I will be targeting trout mainly and I was thinking of fishing somewhere between access 4 and 5 will be in a dark grey chevy 4 door 1500. It will be me and a friend.


----------



## bcorn (Sep 6, 2013)

how are ya'll rigging the gulp shrimp under popping cork? cork, then 2ft. leader, then jog head with gulp shrimp? or just an unweighted hook instead of jighead?


----------



## Zerofold (Aug 13, 2014)

unweighted hook for me


----------



## letsgofishing07 (Jan 2, 2015)

I honestly never use gulp shrimp when I rig a plastic under a cork I rig a 2 ft leader with the plastic on a jig head probably about and 1/8 ounce. Probably just gonna throw live shrimp and croakers on sunday


----------



## gaftop (Feb 20, 2005)

This morning was awesome. Wall to wall fisherman at SS3. Lots of blues on crack so switched to live shrimp and Cajun cork. Tons of action. Ended up with 3 nice keepers and missed several more. The bite Ended about 930.


----------



## letsgofishing07 (Jan 2, 2015)

Awesome I can't wait to get out there in the morning. Hoping I beat the sunrise by a bit so I can throw some tops in the dark for awhile.


----------



## austinfishman (Nov 16, 2006)

Hit ss1 w my daughter. More blues than I've ever seen. They were chasing bait out of the water and jumping like mullet...and also short striking and taking our shrimp. My daughter caught 4 trout, 2 keepers at 17 inches...I caught one dink right before we shut down. Used a popping shrimp on top
For a while, but it only got hits from blues. Beautiful conditions, though.

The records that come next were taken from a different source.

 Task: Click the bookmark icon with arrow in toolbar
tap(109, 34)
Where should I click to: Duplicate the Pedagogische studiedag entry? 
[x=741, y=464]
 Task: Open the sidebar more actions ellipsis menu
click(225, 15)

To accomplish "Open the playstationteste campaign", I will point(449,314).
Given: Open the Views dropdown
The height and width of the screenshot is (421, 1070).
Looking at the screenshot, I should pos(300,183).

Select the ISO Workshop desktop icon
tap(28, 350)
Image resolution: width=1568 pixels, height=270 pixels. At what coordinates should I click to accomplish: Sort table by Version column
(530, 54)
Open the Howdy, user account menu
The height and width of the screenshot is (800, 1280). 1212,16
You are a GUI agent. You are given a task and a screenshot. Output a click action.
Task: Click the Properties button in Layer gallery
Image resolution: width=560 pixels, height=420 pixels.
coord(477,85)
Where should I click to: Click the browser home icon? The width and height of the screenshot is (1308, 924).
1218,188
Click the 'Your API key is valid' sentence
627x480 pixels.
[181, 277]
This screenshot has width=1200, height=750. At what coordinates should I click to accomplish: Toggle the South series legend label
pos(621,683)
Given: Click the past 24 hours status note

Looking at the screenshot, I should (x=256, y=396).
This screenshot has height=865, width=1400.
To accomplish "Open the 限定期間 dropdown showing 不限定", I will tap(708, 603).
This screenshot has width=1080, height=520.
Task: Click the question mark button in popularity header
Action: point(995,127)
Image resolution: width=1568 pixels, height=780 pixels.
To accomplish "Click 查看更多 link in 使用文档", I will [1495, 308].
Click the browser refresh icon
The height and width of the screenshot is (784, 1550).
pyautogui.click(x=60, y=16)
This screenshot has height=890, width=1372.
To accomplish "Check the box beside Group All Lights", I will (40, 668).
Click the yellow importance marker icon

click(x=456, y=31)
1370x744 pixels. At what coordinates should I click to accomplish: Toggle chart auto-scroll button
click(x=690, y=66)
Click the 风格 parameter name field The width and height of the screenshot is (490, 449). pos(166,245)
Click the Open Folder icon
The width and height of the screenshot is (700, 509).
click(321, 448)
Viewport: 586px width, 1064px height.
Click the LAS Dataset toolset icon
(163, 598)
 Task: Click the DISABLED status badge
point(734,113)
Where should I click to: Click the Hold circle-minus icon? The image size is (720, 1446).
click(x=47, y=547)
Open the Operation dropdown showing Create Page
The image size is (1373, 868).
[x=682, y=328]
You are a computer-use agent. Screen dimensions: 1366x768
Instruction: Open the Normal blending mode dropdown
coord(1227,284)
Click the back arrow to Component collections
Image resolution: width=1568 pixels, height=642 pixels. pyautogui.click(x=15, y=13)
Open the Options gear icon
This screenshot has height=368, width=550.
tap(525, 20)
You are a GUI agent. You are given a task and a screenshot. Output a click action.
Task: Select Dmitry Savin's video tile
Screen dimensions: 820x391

Sent from my iPhone using Tapatalk


----------



## cobra_steven (Jun 2, 2010)

Well over here if the surf is flat...and the weathers nice. Mite as well fig out what arties u wanna throw cuz there won't be bait...

As for the weather here in Lake Jackson... sunny n hot all day...even though I heard there was pose to be some rain... so take a chance n check it out but always have a back up plan


----------